The harbor was silent, the lights out in most of the ships. He yawned, stretched, stood up. His body had gotten over feeling bruised and while he still limped, his leg had stopped feeling as though it was broken in half somewhere along the middle when he walked. He hadn’t made love to his wife since the fight and he was thinking that this might be a good night to start in again, when he saw the car without lights driving swiftly along the quay. The car stopped. It was a black DS 19. The two doors on his side opened and two men got out, then two more. The last man was Danovic, one arm in a sling.
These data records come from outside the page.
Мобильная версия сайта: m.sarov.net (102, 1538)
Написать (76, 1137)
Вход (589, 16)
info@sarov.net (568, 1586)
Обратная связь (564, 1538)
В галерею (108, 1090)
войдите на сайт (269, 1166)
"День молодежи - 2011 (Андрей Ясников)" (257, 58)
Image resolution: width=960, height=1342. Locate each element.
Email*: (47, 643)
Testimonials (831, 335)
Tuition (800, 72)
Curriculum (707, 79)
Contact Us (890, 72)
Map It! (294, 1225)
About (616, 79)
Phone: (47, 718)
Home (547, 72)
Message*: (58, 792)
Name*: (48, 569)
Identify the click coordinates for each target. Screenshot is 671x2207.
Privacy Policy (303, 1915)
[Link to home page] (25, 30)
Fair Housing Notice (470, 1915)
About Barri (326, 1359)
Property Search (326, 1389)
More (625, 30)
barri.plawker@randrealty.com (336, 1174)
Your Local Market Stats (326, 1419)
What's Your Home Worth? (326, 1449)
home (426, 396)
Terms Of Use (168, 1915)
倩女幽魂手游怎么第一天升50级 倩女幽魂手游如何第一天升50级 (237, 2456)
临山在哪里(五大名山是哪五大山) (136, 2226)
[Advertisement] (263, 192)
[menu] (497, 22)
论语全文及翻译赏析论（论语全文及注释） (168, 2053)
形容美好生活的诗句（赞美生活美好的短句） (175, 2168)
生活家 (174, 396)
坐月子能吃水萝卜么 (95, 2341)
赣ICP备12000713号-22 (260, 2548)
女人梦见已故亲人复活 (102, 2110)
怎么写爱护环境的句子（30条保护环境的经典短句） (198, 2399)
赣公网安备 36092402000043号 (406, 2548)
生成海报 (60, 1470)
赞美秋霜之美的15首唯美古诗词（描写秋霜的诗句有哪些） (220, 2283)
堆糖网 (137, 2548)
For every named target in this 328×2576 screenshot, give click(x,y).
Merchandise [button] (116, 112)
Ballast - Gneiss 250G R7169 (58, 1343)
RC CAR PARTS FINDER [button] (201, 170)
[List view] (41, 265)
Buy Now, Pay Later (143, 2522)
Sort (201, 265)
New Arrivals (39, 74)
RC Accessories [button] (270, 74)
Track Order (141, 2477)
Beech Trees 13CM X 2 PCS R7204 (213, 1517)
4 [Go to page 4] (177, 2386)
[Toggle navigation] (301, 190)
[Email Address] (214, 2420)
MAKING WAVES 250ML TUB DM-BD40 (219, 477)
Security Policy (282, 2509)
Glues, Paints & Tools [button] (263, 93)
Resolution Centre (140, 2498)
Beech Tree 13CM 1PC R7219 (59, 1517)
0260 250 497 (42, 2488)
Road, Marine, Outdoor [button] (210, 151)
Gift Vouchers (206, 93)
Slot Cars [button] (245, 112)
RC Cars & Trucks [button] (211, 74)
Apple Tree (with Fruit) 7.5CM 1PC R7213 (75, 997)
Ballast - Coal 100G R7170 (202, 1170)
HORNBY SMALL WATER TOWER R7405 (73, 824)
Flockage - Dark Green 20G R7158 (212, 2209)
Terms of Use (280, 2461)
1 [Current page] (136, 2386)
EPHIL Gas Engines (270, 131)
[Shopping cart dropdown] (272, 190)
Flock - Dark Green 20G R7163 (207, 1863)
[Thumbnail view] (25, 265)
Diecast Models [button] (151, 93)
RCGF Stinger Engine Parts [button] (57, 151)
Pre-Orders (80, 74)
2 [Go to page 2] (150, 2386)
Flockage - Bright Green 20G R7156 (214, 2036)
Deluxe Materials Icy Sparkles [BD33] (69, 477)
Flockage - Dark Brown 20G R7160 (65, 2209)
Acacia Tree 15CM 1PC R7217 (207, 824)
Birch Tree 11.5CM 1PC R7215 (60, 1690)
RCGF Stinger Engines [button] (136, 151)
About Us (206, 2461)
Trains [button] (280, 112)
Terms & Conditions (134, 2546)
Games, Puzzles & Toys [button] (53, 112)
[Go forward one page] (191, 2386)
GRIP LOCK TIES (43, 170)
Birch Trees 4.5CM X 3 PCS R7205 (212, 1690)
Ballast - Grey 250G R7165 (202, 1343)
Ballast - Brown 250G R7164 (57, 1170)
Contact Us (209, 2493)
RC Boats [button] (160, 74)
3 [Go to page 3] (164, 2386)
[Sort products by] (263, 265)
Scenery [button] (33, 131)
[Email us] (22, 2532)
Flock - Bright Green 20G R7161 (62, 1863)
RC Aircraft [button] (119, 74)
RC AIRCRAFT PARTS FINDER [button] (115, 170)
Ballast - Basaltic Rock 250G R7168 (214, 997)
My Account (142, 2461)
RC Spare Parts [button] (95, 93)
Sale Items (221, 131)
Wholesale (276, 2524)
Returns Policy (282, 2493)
If Kate hadn’t been aboard, he would have dived over the side and let them try to get him. But there was nothing for him to do but stand there. There was nobody on the boats on either side of him. Danovic remained on the quay, as the other three men came aboard.

“Well, gentlemen,” Thomas said, “what can I do for you?”

Then something hit him.

He came out of the coma only once. Wesley and Kate were in the hospital room with him. “No more …” he said, and then slipped back into the coma again.

Rudolph had called a brain specialist in New York and the specialist was on his way to Nice when Thomas died. The skull had been fractured, the surgeon had explained to Rudolph and there had been catastrophic bleeding.

Rudolph had moved Gretchen and Jean and Enid to a hotel. Gretchen had strict orders not to leave Jean alone for a minute.